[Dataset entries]
-- Opening Marker --
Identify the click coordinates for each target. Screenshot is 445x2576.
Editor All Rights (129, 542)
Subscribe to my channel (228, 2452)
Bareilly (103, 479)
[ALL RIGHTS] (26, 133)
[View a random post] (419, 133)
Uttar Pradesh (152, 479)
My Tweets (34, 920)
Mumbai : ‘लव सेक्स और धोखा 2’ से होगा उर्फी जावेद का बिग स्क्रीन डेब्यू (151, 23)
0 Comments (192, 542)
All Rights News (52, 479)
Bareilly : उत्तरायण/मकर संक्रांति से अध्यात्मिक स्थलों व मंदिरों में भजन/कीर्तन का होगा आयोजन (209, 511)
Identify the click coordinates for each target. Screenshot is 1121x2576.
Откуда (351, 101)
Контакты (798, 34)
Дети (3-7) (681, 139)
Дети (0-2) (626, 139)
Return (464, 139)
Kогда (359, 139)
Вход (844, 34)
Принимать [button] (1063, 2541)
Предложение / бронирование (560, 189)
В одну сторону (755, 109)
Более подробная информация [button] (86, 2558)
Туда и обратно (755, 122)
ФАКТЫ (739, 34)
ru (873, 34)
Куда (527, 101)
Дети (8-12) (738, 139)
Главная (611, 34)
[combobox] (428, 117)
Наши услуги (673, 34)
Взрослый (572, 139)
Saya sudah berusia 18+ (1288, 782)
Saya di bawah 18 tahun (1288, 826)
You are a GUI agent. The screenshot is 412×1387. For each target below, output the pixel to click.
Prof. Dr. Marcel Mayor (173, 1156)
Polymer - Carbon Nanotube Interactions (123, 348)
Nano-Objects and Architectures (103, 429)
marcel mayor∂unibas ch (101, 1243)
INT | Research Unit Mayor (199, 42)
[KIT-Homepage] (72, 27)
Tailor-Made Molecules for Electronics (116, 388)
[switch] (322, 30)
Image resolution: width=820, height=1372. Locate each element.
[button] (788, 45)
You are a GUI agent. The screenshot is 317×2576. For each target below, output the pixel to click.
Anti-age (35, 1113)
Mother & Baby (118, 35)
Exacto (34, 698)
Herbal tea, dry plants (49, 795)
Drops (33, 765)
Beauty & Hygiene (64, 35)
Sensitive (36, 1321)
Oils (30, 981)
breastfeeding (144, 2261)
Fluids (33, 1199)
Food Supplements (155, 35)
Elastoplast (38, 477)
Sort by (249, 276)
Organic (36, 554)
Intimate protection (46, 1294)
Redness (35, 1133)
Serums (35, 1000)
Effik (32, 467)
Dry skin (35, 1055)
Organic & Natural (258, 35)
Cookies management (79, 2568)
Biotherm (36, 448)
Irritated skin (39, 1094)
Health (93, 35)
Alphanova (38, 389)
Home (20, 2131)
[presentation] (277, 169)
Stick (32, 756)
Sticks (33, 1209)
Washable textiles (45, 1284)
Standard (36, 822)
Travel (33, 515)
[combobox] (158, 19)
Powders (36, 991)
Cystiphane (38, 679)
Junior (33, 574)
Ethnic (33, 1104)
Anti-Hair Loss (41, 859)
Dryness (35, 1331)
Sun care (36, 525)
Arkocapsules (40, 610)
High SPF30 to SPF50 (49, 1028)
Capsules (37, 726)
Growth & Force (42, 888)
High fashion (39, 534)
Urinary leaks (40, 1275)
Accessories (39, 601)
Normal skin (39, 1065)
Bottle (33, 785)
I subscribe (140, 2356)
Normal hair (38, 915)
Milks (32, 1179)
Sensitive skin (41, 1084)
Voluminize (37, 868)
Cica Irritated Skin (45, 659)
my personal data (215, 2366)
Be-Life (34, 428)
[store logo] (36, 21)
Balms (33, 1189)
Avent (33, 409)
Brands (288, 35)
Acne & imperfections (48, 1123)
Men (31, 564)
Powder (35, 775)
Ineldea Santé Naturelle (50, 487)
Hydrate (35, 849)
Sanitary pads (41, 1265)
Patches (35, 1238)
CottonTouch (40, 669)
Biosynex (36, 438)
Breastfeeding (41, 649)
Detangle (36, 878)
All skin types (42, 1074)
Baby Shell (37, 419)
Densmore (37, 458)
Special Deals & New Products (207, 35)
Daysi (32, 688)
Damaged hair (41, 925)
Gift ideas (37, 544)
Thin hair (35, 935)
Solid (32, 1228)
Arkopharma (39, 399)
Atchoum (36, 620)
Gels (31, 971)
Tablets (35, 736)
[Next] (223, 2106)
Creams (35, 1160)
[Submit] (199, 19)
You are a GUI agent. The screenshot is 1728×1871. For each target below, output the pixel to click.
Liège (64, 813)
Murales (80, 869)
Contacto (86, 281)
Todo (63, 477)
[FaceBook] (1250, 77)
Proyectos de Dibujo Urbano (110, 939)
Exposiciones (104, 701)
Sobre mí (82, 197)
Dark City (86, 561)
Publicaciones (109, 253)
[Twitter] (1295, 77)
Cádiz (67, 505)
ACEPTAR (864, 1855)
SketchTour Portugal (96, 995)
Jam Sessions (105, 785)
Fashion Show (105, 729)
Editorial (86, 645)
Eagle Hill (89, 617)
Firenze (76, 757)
-- Closing Marker --
Task instructions: What are the lines, exactly as written above, from the line with "Дети (8-12) (738, 139)" to the line with "Nano-Objects and Architectures (103, 429)", both included? Output only those.

Answer to the problem:
Дети (8-12) (738, 139)
Главная (611, 34)
[combobox] (428, 117)
Наши услуги (673, 34)
Взрослый (572, 139)
Saya sudah berusia 18+ (1288, 782)
Saya di bawah 18 tahun (1288, 826)
You are a GUI agent. The screenshot is 412×1387. For each target below, output the pixel to click.
Prof. Dr. Marcel Mayor (173, 1156)
Polymer - Carbon Nanotube Interactions (123, 348)
Nano-Objects and Architectures (103, 429)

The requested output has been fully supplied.